Book Brahmin: M.J. Arlidge

photo: Bill Waters

M.J. Arlidge has worked in British television for the past 15 years. His debut novel, Eeny Meeny, the first book in the Detective Inspector Helen Grace series, was just published in the U.S. by New American Library.

On your nightstand now:

Hero: The Life and Legend of Lawrence of Arabia by Michael Korda. It's an amazing book that really challenges the myth we have of this desert fighter. The time is ripe for a revisionist movie or series based on this book, but I suspect people might be happier with the myth.

Favorite book when you were a child:

James and the Giant Peach by Roald Dahl. It's a strange and often slightly scary read, but what child wouldn't be thrilled by the idea of rolling away from real life in a giant peach? The mark of a true genius is that only Roald Dahl could have come up with this idea or written this book.

Your top five authors:

Thomas Harris and Patricia Highsmith, because they fostered in me a love of serial killer novels. We all love the bad guys, don't we--preferring Darth Vader and Han Solo to the more nutritional Luke Skywalker--and the bad guys in their books are badder than most! Characters like Tom Ripley and Hannibal Lecter are utterly compelling and morally bankrupt, but also strangely believable and even human. Amoral characterization at its very best.

Graham Greene and J.G. Ballard for the fallen worlds they've given us. I love the sense of ennui, futility and sin in their novels. Their world is a fallen world in which we are all sinners--tainted to a greater or lesser degree. Some may find this bleak; I find it realistic as no one can honestly say they are wholly innocent. Again, you can't read a book by these two and not know who's written it. Their style and their take on the world are unique.

Stieg Larsson. He was the game changer for me. I devoured the Dragon Tattoo trilogy and it inspired me to start writing crime fiction. I loved everything about his books and resolved to write thrillers having read them--rather than police procedurals--because of the hit these books gave me.

Book you've faked reading:

Midnight's Children by Salman Rushdie. It was fashionable when it came out, but I found it crushingly dull. I'm a heathen, I know, but I used it as a cure for insomnia. Never failed.

Book you're an evangelist for:

The Silence of the Lambs by Thomas Harris. It's as perfect as a crime novel gets. The structure is so surprising, the characters so compelling, and you get two serial killers for the price of one.

Book you've bought for the cover:

Ditto. Thomas Harris books have the best covers. Beautiful, but also very sinister.

Book that changed your life:

The Girl with the Dragon Tattoo. Lisbeth Salander taught me that good guys don't have to be dull. This was the first book I'd read in which the protagonist was more interesting, complex and compelling than the bad guys she was hunting. A brilliant creation.

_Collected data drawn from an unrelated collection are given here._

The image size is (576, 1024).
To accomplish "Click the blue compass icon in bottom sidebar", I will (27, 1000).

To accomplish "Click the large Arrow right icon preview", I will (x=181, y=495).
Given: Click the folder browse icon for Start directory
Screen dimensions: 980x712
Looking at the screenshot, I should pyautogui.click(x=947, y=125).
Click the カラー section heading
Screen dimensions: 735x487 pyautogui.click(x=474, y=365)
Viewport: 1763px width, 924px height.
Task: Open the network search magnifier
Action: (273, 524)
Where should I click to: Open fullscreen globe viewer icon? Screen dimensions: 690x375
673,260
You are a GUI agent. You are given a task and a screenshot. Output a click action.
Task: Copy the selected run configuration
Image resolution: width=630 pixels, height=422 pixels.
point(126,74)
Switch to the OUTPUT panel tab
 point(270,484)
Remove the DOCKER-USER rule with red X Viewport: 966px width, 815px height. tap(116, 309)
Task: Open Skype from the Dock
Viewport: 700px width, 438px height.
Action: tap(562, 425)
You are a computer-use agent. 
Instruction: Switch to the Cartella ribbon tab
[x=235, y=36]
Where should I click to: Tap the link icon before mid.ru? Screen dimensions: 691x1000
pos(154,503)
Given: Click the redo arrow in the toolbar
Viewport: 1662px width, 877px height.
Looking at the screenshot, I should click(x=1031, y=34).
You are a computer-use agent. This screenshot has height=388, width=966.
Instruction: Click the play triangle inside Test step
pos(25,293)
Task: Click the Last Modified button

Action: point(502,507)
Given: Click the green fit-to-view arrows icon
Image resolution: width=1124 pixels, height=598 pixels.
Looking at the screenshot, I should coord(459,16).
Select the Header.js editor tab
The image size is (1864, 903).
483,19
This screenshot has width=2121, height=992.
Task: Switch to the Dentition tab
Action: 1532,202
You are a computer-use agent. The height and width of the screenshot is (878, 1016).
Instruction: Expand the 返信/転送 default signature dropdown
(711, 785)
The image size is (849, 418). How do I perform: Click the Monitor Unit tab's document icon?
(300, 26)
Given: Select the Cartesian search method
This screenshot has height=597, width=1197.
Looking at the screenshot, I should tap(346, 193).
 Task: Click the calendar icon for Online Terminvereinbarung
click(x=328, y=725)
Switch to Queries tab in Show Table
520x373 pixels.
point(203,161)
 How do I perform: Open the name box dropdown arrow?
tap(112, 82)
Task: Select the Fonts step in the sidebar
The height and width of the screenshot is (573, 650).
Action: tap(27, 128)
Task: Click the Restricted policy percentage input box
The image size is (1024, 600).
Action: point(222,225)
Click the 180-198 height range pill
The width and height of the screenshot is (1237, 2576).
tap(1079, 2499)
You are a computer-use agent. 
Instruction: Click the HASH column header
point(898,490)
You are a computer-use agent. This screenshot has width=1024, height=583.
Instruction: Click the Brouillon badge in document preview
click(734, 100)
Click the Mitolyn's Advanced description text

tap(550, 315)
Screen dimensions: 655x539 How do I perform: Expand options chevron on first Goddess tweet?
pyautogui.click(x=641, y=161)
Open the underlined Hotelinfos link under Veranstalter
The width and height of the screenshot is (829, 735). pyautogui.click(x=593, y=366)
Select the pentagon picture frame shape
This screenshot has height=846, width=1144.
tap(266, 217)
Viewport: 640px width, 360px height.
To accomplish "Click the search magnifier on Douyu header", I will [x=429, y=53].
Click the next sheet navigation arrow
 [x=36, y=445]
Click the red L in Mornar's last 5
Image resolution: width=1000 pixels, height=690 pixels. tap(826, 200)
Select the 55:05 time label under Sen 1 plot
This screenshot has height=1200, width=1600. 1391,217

Favorite line from a book:

"After a while I went out and left the hospital and walked back to the hotel in the rain." The last line of Ernest Hemingway's A Farewell to Arms is nothing special in itself, but given what's just happened, it's utterly brutal, allowing neither the reader nor his protagonist any time to recover from Catherine's death. As a last line it is utterly uncompromising and savagely powerful. The curt, aggressive ending of Eeny Meeny is my little act of homage to Hemingway.

Which character you most relate to:

Hannibal Lecter. Just kidding. Any of Roald Dahl's childish heroes or heroines. They are always downtrodden and ill treated, yet they somehow always triumph in inventive and colorful ways. I've just re-read George's Marvellous Medicine with my seven-year-old. What a funny and life-enhancing book it is.

Book you most want to read again for the first time:

The Cry of the Owl by Patricia Highsmith. I didn't know what to expect from this one, as it isn't one of her famous ones. But I love it the best. It's a small-town thriller about a woman who falls in love with her own stalker--with tragic consequences for everyone involved. Very sinister, very claustrophobic and insidiously gripping.